# Provided records
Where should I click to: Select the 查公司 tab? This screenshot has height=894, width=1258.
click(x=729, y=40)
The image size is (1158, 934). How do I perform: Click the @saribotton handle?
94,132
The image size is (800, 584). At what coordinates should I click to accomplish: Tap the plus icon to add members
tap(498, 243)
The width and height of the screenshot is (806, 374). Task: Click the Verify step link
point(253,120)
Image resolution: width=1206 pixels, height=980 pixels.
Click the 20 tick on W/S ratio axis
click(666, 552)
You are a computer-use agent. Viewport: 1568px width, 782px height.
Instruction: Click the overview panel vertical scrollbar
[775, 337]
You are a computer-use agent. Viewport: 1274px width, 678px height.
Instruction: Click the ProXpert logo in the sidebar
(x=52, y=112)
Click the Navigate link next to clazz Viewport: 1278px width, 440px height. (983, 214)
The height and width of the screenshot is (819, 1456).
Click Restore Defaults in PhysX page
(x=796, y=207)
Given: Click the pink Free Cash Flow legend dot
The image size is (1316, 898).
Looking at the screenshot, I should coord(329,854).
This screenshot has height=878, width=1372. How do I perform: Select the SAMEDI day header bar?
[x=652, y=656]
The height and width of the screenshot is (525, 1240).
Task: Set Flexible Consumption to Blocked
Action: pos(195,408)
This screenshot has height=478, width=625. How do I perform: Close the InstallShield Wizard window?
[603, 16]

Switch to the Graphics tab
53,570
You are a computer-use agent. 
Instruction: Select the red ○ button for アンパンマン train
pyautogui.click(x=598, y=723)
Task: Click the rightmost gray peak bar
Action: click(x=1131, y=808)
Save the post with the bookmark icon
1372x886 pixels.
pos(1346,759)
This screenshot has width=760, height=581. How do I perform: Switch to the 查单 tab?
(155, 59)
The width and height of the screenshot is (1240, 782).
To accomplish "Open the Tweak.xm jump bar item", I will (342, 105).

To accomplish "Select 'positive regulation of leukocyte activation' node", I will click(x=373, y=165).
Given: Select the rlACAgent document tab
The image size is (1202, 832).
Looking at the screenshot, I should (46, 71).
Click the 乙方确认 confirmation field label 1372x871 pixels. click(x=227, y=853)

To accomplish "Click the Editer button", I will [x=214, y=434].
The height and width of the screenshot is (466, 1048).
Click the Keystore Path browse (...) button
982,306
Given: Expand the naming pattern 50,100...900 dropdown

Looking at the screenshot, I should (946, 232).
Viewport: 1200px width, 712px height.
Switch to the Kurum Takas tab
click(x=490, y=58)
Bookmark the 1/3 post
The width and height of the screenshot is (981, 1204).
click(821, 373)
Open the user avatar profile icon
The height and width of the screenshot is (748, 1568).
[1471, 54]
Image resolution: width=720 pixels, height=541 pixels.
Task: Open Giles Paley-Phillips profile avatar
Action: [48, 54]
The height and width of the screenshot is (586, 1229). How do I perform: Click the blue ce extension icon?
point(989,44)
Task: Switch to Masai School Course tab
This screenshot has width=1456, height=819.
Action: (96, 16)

# Instruction
Copy out every line exactly, starting with the line containing "Viewport: 1200px width, 712px height." and going down through the line containing "Action: [48, 54]", with both of those lines included.

# Final result
Viewport: 1200px width, 712px height.
Switch to the Kurum Takas tab
click(x=490, y=58)
Bookmark the 1/3 post
The width and height of the screenshot is (981, 1204).
click(821, 373)
Open the user avatar profile icon
The height and width of the screenshot is (748, 1568).
[1471, 54]
Image resolution: width=720 pixels, height=541 pixels.
Task: Open Giles Paley-Phillips profile avatar
Action: [48, 54]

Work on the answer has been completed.